_RECORDS FOR THIS TASK_
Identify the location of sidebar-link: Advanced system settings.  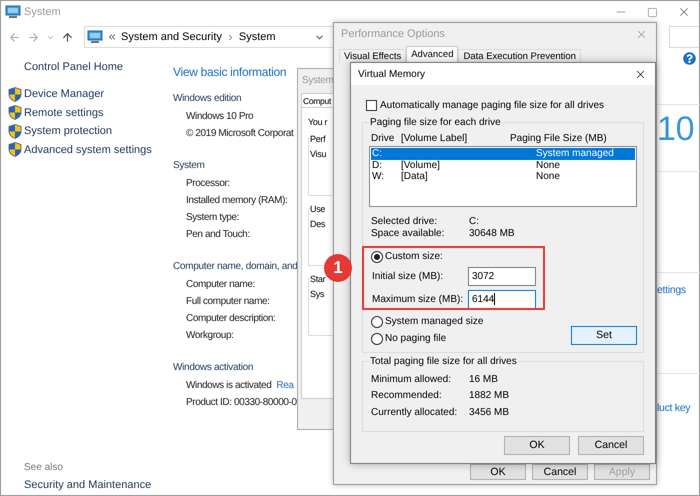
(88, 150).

* * *

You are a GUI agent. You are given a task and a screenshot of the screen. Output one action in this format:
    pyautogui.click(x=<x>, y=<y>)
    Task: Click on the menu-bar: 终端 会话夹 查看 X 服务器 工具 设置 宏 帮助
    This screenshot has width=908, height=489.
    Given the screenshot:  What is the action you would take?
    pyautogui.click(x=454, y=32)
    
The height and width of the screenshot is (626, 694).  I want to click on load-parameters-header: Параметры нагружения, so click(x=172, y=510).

--

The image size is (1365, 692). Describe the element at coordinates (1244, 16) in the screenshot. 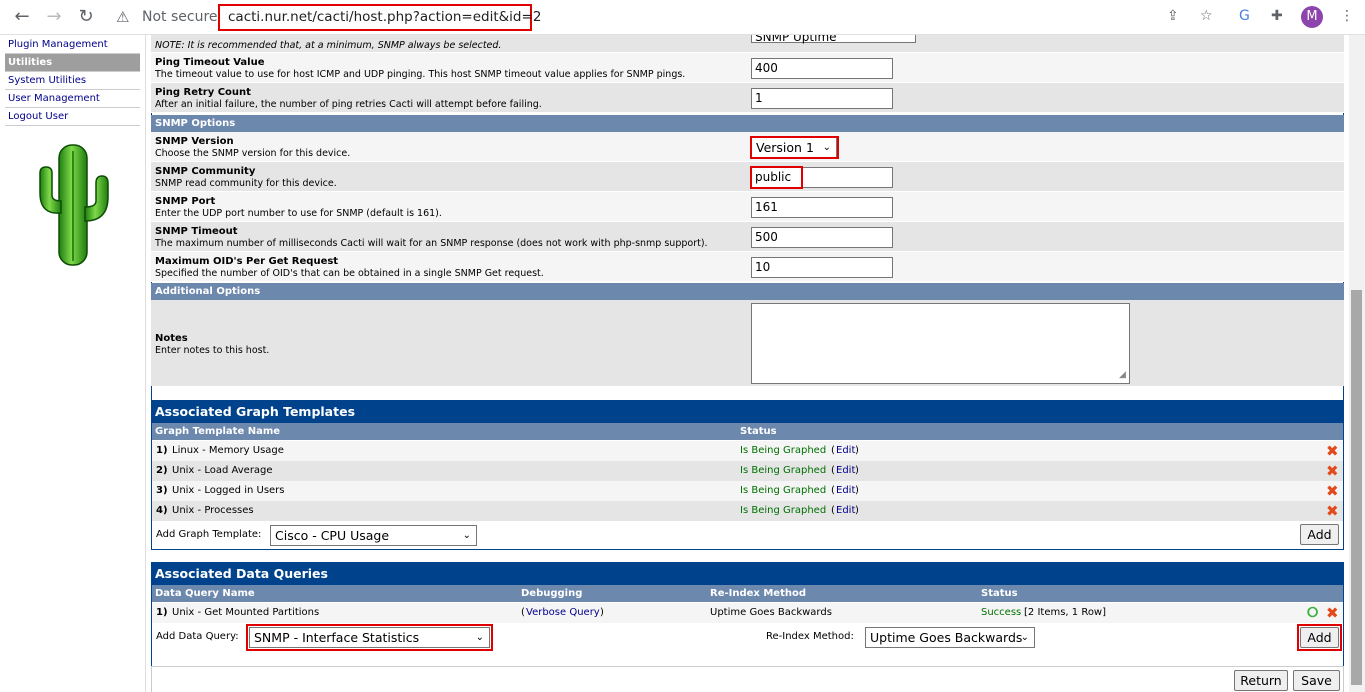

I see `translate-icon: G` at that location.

_WORK INSTRUCTIONS_
Pull out each line of the material that contains the string "width" and list those lines unchanged.

_TASK OUTPUT_
    This screenshot has width=908, height=489.
The height and width of the screenshot is (626, 694).  I want to click on load-parameters-header: Параметры нагружения, so click(x=172, y=510).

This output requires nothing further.